(Aim of the task) Below are records that must be duplicated exactly.

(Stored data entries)
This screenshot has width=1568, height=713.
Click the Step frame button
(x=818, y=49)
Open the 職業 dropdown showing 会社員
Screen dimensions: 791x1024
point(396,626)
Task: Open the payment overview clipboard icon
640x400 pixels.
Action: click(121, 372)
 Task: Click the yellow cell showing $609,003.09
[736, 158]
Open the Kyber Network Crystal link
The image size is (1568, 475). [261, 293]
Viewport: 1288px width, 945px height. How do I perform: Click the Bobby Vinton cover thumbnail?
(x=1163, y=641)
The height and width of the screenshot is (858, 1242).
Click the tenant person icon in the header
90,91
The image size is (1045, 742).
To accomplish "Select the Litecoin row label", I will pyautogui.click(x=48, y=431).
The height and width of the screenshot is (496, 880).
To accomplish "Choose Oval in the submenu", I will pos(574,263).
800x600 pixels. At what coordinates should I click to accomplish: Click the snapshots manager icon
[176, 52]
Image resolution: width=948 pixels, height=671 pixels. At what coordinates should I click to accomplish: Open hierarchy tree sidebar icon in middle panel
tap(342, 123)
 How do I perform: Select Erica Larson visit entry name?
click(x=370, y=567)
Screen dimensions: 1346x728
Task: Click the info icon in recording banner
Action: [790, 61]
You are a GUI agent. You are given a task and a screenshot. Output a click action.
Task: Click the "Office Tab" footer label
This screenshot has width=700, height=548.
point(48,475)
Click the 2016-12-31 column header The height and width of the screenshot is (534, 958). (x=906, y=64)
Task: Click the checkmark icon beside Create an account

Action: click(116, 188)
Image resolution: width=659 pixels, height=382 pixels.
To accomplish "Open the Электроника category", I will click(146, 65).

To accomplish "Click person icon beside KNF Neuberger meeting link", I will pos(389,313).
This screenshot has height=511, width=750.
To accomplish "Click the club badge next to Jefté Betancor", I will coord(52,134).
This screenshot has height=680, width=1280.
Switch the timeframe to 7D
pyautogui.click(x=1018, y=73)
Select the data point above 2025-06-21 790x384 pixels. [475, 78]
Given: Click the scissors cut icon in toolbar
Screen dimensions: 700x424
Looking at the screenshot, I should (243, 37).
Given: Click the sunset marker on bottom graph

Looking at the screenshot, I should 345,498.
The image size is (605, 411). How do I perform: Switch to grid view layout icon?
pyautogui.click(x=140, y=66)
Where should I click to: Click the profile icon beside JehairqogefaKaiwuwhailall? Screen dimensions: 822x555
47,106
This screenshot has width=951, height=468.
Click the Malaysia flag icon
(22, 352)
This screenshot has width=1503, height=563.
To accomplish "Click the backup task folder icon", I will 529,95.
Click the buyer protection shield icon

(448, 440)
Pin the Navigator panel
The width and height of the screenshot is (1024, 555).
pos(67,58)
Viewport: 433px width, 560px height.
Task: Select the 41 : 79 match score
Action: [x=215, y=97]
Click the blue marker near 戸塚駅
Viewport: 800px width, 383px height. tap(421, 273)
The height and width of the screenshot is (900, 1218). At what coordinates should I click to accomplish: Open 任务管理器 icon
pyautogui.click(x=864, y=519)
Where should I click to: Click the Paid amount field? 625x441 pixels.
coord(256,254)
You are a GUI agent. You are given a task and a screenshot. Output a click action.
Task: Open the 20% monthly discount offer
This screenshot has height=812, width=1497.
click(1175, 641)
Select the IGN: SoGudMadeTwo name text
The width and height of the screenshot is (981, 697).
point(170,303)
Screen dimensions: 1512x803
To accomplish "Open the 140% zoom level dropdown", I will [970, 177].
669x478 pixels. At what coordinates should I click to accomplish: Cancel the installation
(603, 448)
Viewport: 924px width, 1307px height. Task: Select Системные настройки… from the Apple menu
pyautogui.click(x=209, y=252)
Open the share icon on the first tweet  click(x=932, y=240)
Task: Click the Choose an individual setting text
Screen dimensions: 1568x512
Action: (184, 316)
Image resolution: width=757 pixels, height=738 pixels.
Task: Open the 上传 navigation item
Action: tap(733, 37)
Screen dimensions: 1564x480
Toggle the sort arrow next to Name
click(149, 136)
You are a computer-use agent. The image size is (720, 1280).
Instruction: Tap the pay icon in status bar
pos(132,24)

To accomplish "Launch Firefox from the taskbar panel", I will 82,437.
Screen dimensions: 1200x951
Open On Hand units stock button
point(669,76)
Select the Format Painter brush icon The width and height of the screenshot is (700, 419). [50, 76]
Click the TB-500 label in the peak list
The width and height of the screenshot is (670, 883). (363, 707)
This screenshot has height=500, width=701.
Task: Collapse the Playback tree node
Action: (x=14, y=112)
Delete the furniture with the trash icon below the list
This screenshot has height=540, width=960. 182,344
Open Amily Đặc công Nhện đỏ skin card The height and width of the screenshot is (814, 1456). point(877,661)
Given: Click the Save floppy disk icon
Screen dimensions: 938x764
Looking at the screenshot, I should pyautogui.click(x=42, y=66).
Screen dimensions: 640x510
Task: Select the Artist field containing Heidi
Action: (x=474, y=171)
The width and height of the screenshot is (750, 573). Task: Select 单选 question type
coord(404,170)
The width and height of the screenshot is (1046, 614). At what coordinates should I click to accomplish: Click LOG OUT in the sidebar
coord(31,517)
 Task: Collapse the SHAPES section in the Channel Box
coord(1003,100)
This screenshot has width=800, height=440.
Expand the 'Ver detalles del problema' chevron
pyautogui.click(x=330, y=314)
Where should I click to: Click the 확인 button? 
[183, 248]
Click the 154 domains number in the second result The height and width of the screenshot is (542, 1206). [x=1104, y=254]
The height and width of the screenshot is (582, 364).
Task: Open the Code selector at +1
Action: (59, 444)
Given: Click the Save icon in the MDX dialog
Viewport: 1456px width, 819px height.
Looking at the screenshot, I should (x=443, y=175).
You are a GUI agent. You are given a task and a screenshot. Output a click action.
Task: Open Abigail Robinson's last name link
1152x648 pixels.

(Written answer)
This screenshot has width=1568, height=713.
Click the Step frame button
(x=818, y=49)
Open the 職業 dropdown showing 会社員
Screen dimensions: 791x1024
point(396,626)
Task: Open the payment overview clipboard icon
640x400 pixels.
Action: click(121, 372)
 Task: Click the yellow cell showing $609,003.09
[736, 158]
Open the Kyber Network Crystal link
The image size is (1568, 475). [261, 293]
Viewport: 1288px width, 945px height. How do I perform: Click the Bobby Vinton cover thumbnail?
(x=1163, y=641)
The height and width of the screenshot is (858, 1242).
Click the tenant person icon in the header
90,91
The image size is (1045, 742).
To accomplish "Select the Litecoin row label", I will pyautogui.click(x=48, y=431).
The height and width of the screenshot is (496, 880).
To accomplish "Choose Oval in the submenu", I will pos(574,263).
800x600 pixels. At what coordinates should I click to accomplish: Click the snapshots manager icon
[176, 52]
Image resolution: width=948 pixels, height=671 pixels. At what coordinates should I click to accomplish: Open hierarchy tree sidebar icon in middle panel
tap(342, 123)
 How do I perform: Select Erica Larson visit entry name?
click(x=370, y=567)
Screen dimensions: 1346x728
Task: Click the info icon in recording banner
Action: [790, 61]
You are a GUI agent. You are given a task and a screenshot. Output a click action.
Task: Click the "Office Tab" footer label
This screenshot has width=700, height=548.
point(48,475)
Click the 2016-12-31 column header The height and width of the screenshot is (534, 958). (x=906, y=64)
Task: Click the checkmark icon beside Create an account

Action: click(116, 188)
Image resolution: width=659 pixels, height=382 pixels.
To accomplish "Open the Электроника category", I will click(146, 65).

To accomplish "Click person icon beside KNF Neuberger meeting link", I will pos(389,313).
This screenshot has height=511, width=750.
To accomplish "Click the club badge next to Jefté Betancor", I will coord(52,134).
This screenshot has height=680, width=1280.
Switch the timeframe to 7D
pyautogui.click(x=1018, y=73)
Select the data point above 2025-06-21 790x384 pixels. [475, 78]
Given: Click the scissors cut icon in toolbar
Screen dimensions: 700x424
Looking at the screenshot, I should (243, 37).
Given: Click the sunset marker on bottom graph

Looking at the screenshot, I should 345,498.
The image size is (605, 411). How do I perform: Switch to grid view layout icon?
pyautogui.click(x=140, y=66)
Where should I click to: Click the profile icon beside JehairqogefaKaiwuwhailall? Screen dimensions: 822x555
47,106
This screenshot has width=951, height=468.
Click the Malaysia flag icon
(22, 352)
This screenshot has width=1503, height=563.
To accomplish "Click the backup task folder icon", I will 529,95.
Click the buyer protection shield icon

(448, 440)
Pin the Navigator panel
The width and height of the screenshot is (1024, 555).
pos(67,58)
Viewport: 433px width, 560px height.
Task: Select the 41 : 79 match score
Action: [x=215, y=97]
Click the blue marker near 戸塚駅
Viewport: 800px width, 383px height. tap(421, 273)
The height and width of the screenshot is (900, 1218). At what coordinates should I click to accomplish: Open 任务管理器 icon
pyautogui.click(x=864, y=519)
Where should I click to: Click the Paid amount field? 625x441 pixels.
coord(256,254)
You are a GUI agent. You are given a task and a screenshot. Output a click action.
Task: Open the 20% monthly discount offer
This screenshot has height=812, width=1497.
click(1175, 641)
Select the IGN: SoGudMadeTwo name text
The width and height of the screenshot is (981, 697).
point(170,303)
Screen dimensions: 1512x803
To accomplish "Open the 140% zoom level dropdown", I will [970, 177].
669x478 pixels. At what coordinates should I click to accomplish: Cancel the installation
(603, 448)
Viewport: 924px width, 1307px height. Task: Select Системные настройки… from the Apple menu
pyautogui.click(x=209, y=252)
Open the share icon on the first tweet  click(x=932, y=240)
Task: Click the Choose an individual setting text
Screen dimensions: 1568x512
Action: (184, 316)
Image resolution: width=757 pixels, height=738 pixels.
Task: Open the 上传 navigation item
Action: tap(733, 37)
Screen dimensions: 1564x480
Toggle the sort arrow next to Name
click(149, 136)
You are a computer-use agent. The image size is (720, 1280).
Instruction: Tap the pay icon in status bar
pos(132,24)

To accomplish "Launch Firefox from the taskbar panel", I will 82,437.
Screen dimensions: 1200x951
Open On Hand units stock button
point(669,76)
Select the Format Painter brush icon The width and height of the screenshot is (700, 419). [50, 76]
Click the TB-500 label in the peak list
The width and height of the screenshot is (670, 883). (363, 707)
This screenshot has height=500, width=701.
Task: Collapse the Playback tree node
Action: (x=14, y=112)
Delete the furniture with the trash icon below the list
This screenshot has height=540, width=960. 182,344
Open Amily Đặc công Nhện đỏ skin card The height and width of the screenshot is (814, 1456). point(877,661)
Given: Click the Save floppy disk icon
Screen dimensions: 938x764
Looking at the screenshot, I should pyautogui.click(x=42, y=66).
Screen dimensions: 640x510
Task: Select the Artist field containing Heidi
Action: (x=474, y=171)
The width and height of the screenshot is (750, 573). Task: Select 单选 question type
coord(404,170)
The width and height of the screenshot is (1046, 614). At what coordinates should I click to accomplish: Click LOG OUT in the sidebar
coord(31,517)
 Task: Collapse the SHAPES section in the Channel Box
coord(1003,100)
This screenshot has width=800, height=440.
Expand the 'Ver detalles del problema' chevron
pyautogui.click(x=330, y=314)
Where should I click to: Click the 확인 button? 
[183, 248]
Click the 154 domains number in the second result The height and width of the screenshot is (542, 1206). [x=1104, y=254]
The height and width of the screenshot is (582, 364).
Task: Open the Code selector at +1
Action: (59, 444)
Given: Click the Save icon in the MDX dialog
Viewport: 1456px width, 819px height.
Looking at the screenshot, I should (x=443, y=175).
You are a GUI agent. You are given a task and a screenshot. Output a click action.
Task: Open Abigail Robinson's last name link
1152x648 pixels.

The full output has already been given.